**THE PROBLEM**. For the data that follows, print the line with "This screenshot has width=813, height=424.", the line with "This screenshot has width=1270, height=952.", and all lines between them, exactly as they stand. Omit pictures and add nothing.
---+---
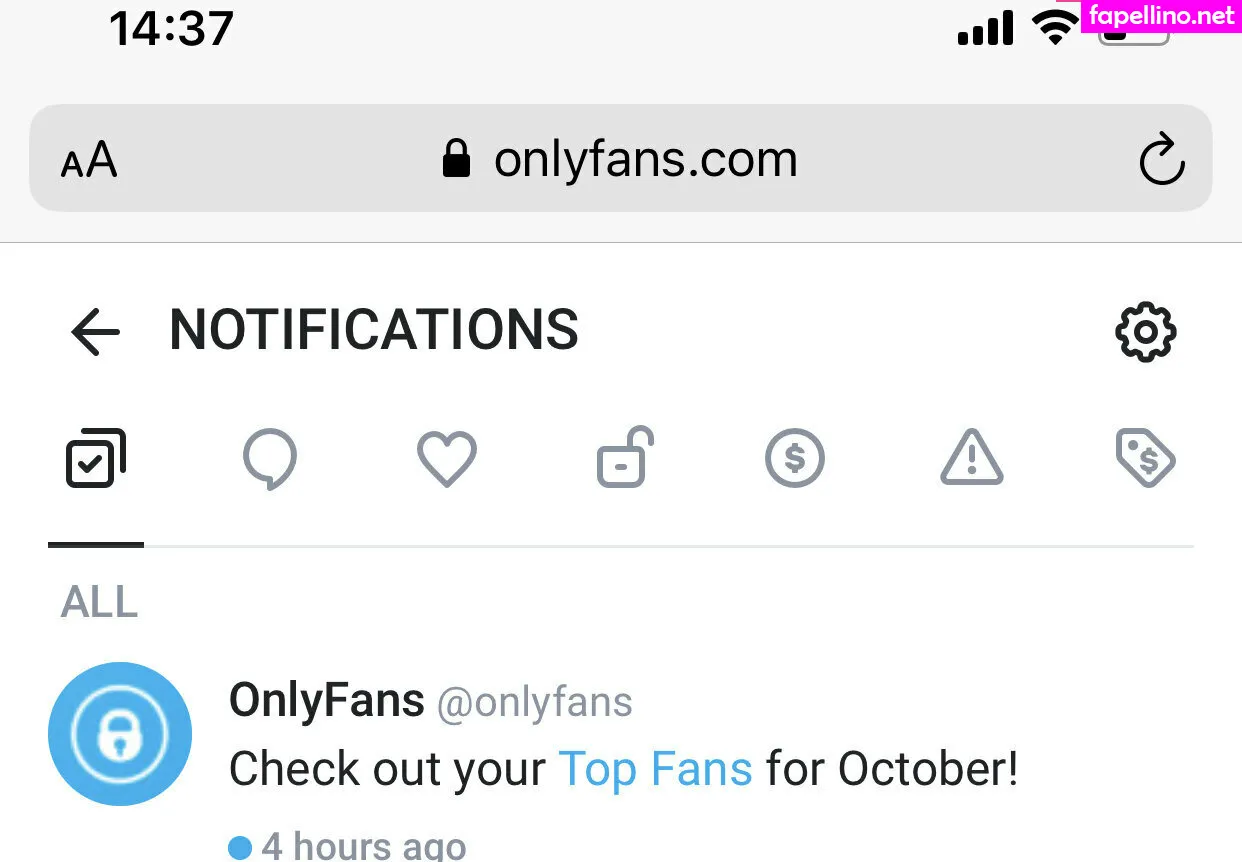Click the padlock in the address bar
The image size is (1242, 862).
(x=456, y=158)
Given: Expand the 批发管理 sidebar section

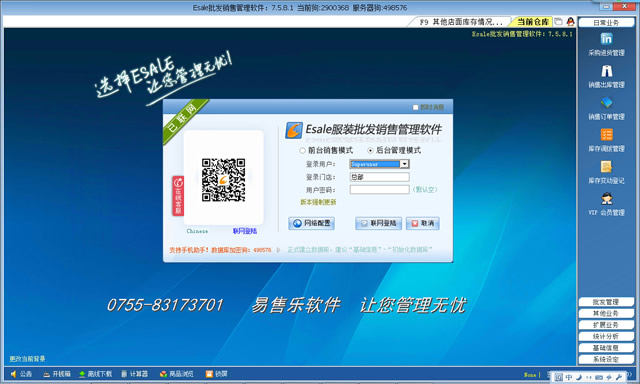Looking at the screenshot, I should [x=606, y=302].
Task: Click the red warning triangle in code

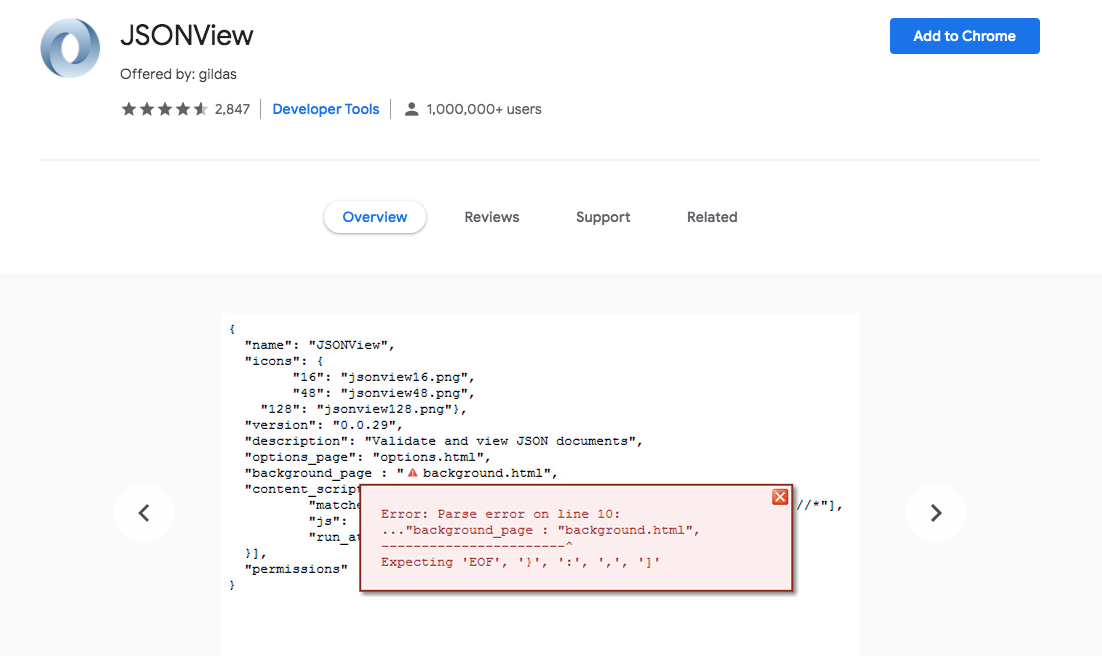Action: pos(412,473)
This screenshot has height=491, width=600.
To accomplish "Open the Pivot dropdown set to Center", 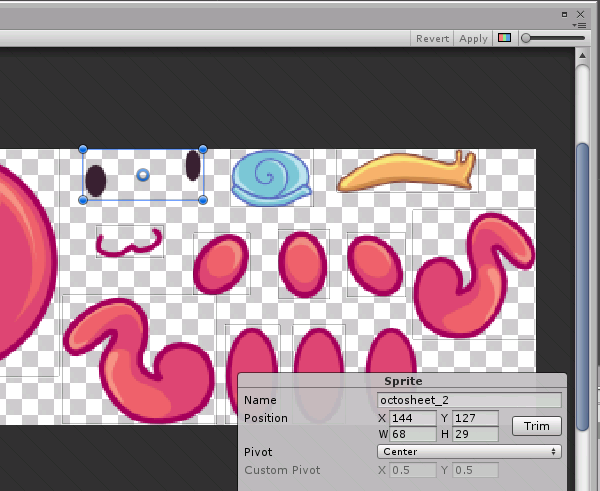I will tap(469, 452).
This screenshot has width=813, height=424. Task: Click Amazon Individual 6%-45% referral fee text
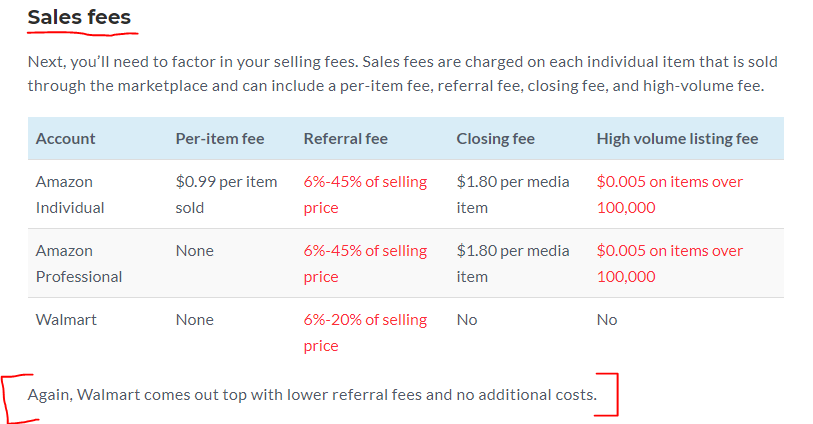point(366,194)
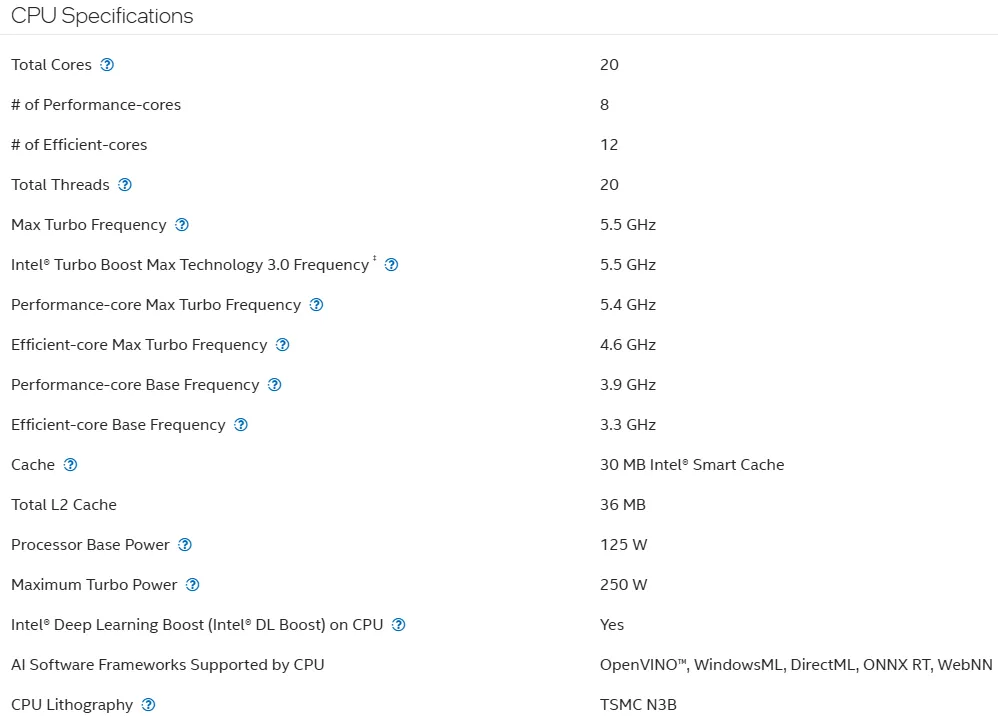
Task: Open Intel Deep Learning Boost help icon
Action: pyautogui.click(x=398, y=625)
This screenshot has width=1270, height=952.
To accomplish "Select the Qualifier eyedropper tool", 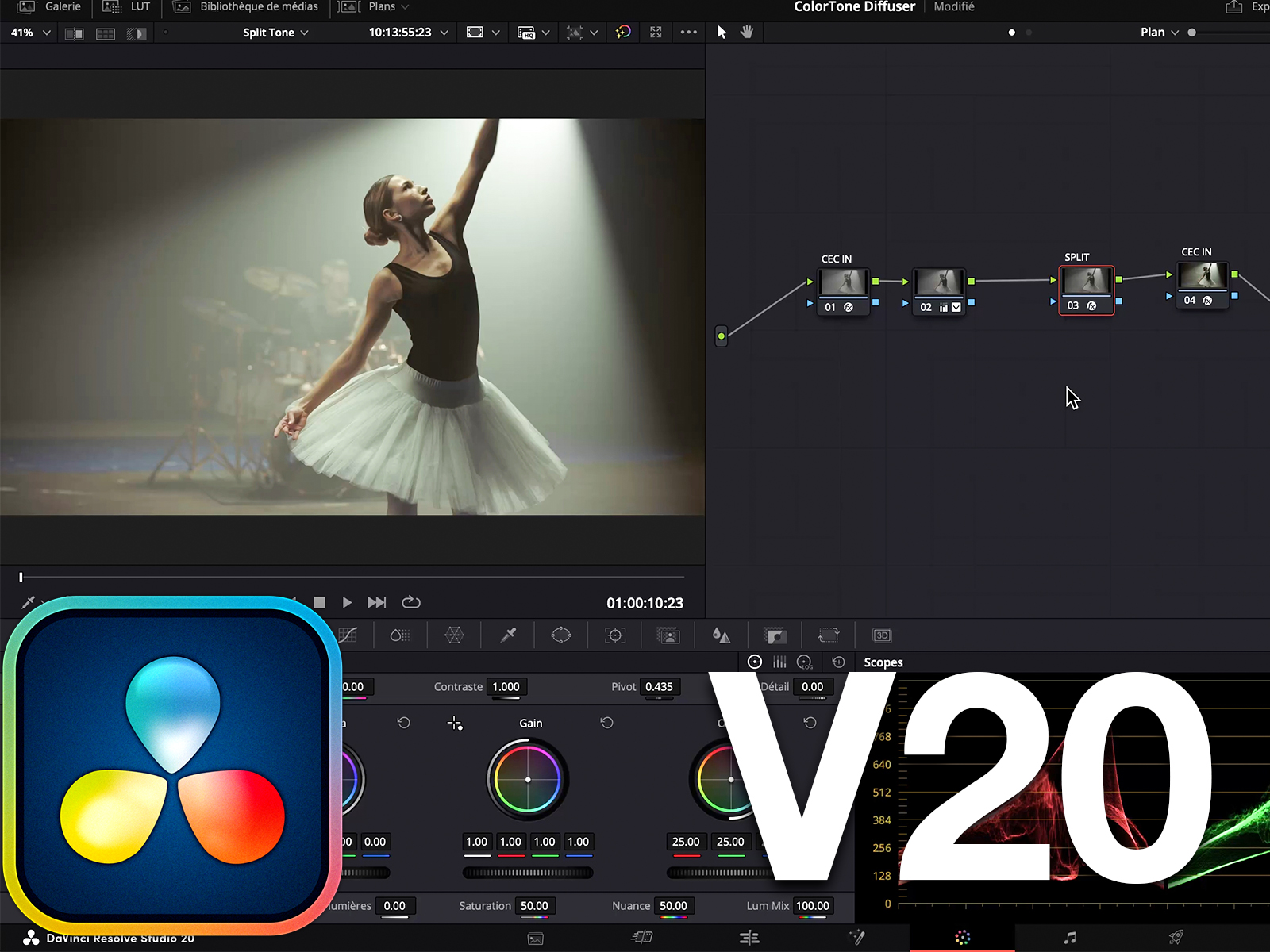I will (508, 635).
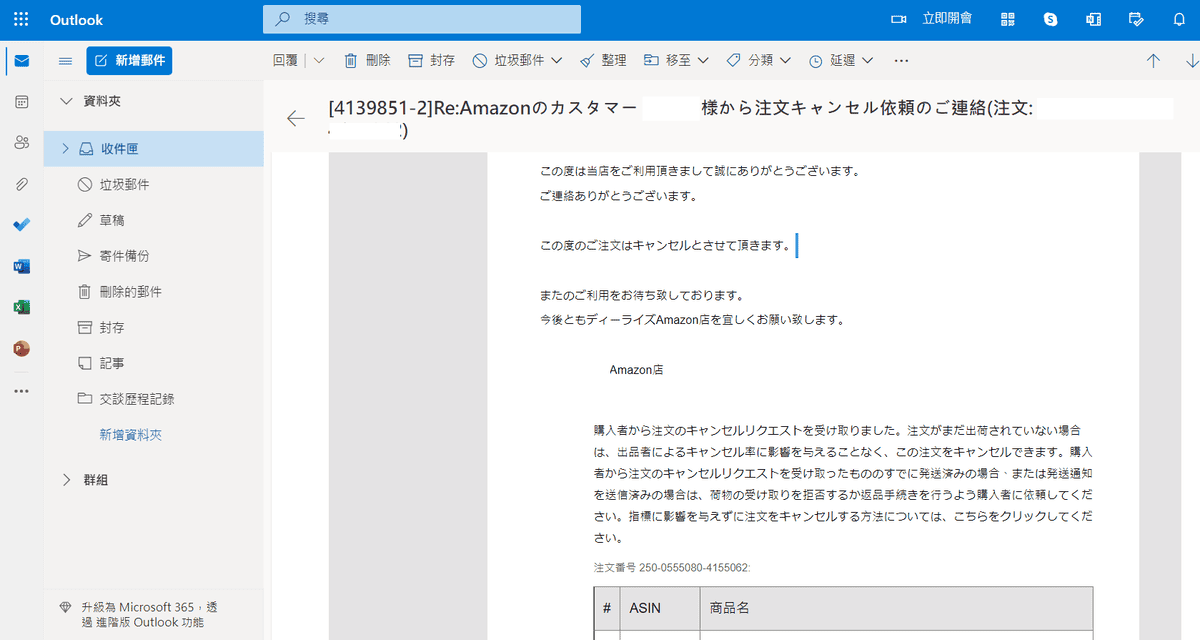Image resolution: width=1200 pixels, height=640 pixels.
Task: Launch the To Do checkmark app
Action: pos(21,225)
---+---
**OUTPUT**.
This screenshot has width=813, height=424. Task: Click Amazon Individual 6%-45% referral fee text
point(366,194)
Task: Open Intel Deep Learning Boost help icon
Action: pyautogui.click(x=398, y=625)
This screenshot has width=1270, height=952.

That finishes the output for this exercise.